LALANE, [Pierre] Poëte qui vivoit du
                            temps de Ménage. Il ne fit imprimer que trois Pieces,
                            parce que la délicatesse de son goût ne lui permit pas, dit-on, d’en
                            faire paroître davantage. On eût pu ajouter qu’il en avoit mis au jour
                            deux de trop, car il n’y a que ses Stances à Ménage
                            qui vaillent la peine d’être lues. En passant légérement sur
                            quelques-unes qui sont minces, ou qui ne sont que des répétitions, nous
                            rapporterons ici les meilleures, afin de convaincre qu’il n’est point
                            d’Auteur médiocre où l’on ne puisse trouver des traits estimables. Il
                            s’agit, dans ces 
Stances, d’inviter Ménage à venir habiter la campagne.
                        
                            Affranchis-toi, romps tes liens,
                            Quelque légers qu’ils puissent estre,
                            Viens, Ménage, en ce lieu champestre,
                            Où, content de tes propres biens,
                            Tu n’auras que toi pour ton Maistre
                         
                        
                            Non que le Maistre que tu sers
                            Ne soit un homme incomparable,
                            Qu’il n’ait un mérite adorable,
                            Et que la douceur de tes fers
                            Ne soit charmante & désirable.
                         
                        
                            Lui-mesme viendroit dans ces bois,
                            Jouir, au murmure de l’onde,
                            D’une félicité profonde,
                            Si les oracles de sa voix
                            N’estoient pour le sa’ut du monde.
                         
                        
                            Toi qui peux prendre ce loisir,
                            Fuis le tumulte de la ville ;
                            Et si tu veux estre tranquille,
                            Ton ame ne sauroit choisir
                            Un plus délicieux asile….
                         
                        
                            Les plaisirs y sont purs & doux,
                            Comme l’air que l’on y respire ;
                            
                            L’innocence y tient son empire,
                            Et chacun, sans estre jaloux,
                            Y possede ce qu’il désire….
                         
                        
                            La plus éclatante grandeur,
                            Pour qui le Courtisan s’immole,
                            Nous est moins qu’une vaine Idole,
                            Et nous méprisons la splendeur
                            De tous les trésors du Pactole.
                         
                        
                            Nous n’avons sçu que trop souvent
                            Tout ce que peut un beau visage ;
                            Mais par un tel apprentissage,
                            Notre cœur, devenu savant,
                            En est aussi devenu sage.
                         
                        
                            Ici, comme dans un miroir,
                            Nostre ame à soi-mesme connue,
                            Et de nulle erreur prévenue,
                            Se considere & se fait voir
                            Libre, sans fard, & toute nue.
                         
                        
                            Des violentes passions,
                            Qui la tenoient enveloppée,
                            Comme d’un dédale échappée,
                            A bien régler ses actions
                            Elle est seulement occupée….
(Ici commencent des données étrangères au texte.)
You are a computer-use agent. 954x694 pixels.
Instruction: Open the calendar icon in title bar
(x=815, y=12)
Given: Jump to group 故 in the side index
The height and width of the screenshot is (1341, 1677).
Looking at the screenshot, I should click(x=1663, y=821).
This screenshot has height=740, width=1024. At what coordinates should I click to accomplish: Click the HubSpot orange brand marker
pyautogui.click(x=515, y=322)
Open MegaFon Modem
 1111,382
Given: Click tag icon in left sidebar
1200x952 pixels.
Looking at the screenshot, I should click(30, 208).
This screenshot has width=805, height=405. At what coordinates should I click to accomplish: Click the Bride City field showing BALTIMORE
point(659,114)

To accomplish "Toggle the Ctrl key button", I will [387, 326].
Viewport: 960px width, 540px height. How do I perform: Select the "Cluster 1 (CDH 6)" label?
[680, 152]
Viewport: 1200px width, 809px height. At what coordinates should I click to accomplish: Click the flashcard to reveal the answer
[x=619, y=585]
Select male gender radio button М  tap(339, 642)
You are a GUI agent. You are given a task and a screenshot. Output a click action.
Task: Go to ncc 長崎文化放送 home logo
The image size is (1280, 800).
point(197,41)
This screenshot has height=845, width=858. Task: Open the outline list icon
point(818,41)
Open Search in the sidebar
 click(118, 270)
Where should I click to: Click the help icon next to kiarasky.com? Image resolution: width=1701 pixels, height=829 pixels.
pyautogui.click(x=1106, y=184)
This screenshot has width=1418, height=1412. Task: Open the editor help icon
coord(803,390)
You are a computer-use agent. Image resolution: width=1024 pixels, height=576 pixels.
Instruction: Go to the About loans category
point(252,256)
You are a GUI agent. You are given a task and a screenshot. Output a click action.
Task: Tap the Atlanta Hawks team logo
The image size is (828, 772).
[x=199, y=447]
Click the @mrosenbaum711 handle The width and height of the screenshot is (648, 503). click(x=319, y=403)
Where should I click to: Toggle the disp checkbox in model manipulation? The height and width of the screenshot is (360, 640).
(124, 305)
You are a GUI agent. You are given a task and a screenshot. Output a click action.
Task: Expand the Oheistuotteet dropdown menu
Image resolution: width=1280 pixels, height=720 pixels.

                            
                            Viens donc en ces lieux peu battus,
                            Où la Fortune & ses caresses,
                            L’Amour & toutes ses tendresses
                            Cedent aux solides Vertus,
                            Qui sont nos biens & nos maistresses.
                         
                        
               Lalane avoit épousé Marie Galtelle des
                                Roches, qui, selon lui, étoit une des plus belles femmes de son
                            temps. Une mort prématurée la lui enleva. Après l’avoir célébrée pendant
                            sa vie, il la célébra après sa mort, & l’on soupçonneroit son amour
                            ou ses regrets d’avoir été très-foibles, à en juger par les Vers que M.
                            de Saint-Marc a eu tort de recueillir contre
                            l’intention de l’Auteur, qui n’avoit fait que leur rendre justice en les
                            déclarant indignes de voir le grand jour.